Datart Directory Traversal Vulnerability Allowing Arbitrary File Upload and Potential Remote Code Execution

A directory traversal vulnerability has been identified in Datart version 1.0.0-rc.3. The issue arises in the application's handling of configuration files, specifically through the POST /api/v1/files/viz/image interface. The server directly saves uploaded files to a user-controllable path without proper validation of the filename. This flaw allows attackers to upload arbitrary YAML files to the config/jdbc-driver-ext.yml location.

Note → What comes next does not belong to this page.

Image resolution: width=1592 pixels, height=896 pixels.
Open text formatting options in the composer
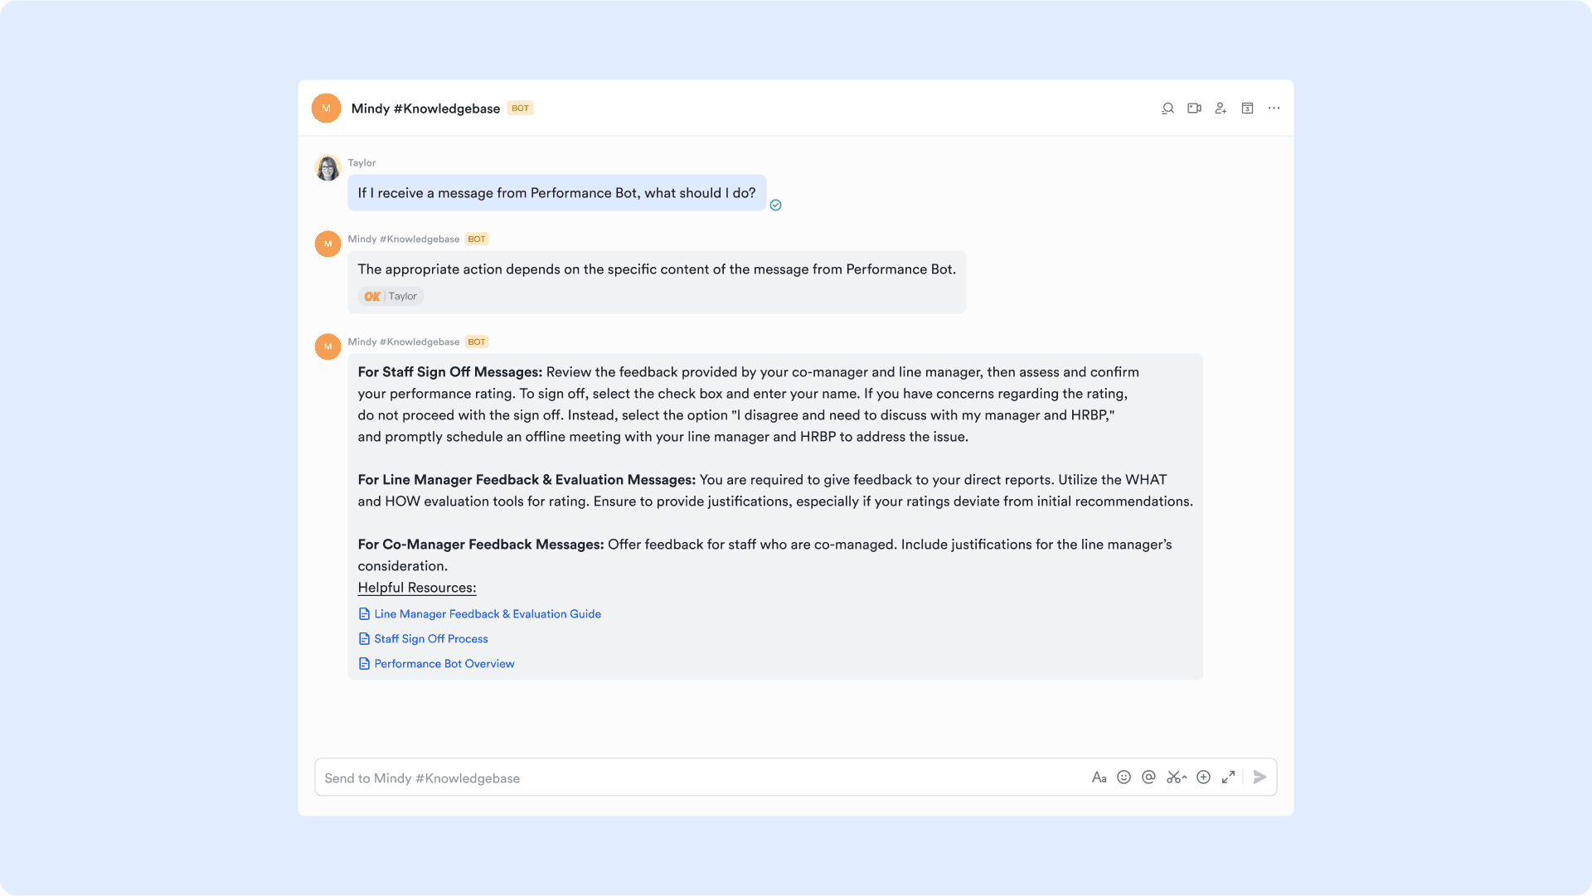click(1099, 777)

Once uploaded, the application parses these files using SnakeYAML's unsafe load() methods, enabling the deserialization of attacker-controlled content and leading to arbitrary class instantiation. Under certain conditions, this vulnerability can be exploited to achieve remote code execution.

Impact

Exploitation of this vulnerability could lead to unauthorized file uploads, deserialization of malicious YAML content, arbitrary class instantiation, and potentially remote code execution on the server.

Reproduction

To reproduce this vulnerability, upload a file through the POST /api/v1/files/viz/image interface. Specify a filename that includes directory traversal sequences to navigate to the config directory and overwrite the jdbc-driver-ext.yml file. Once the file is uploaded, the application will parse it using an unsafe method, allowing for the execution of arbitrary code if certain conditions are met.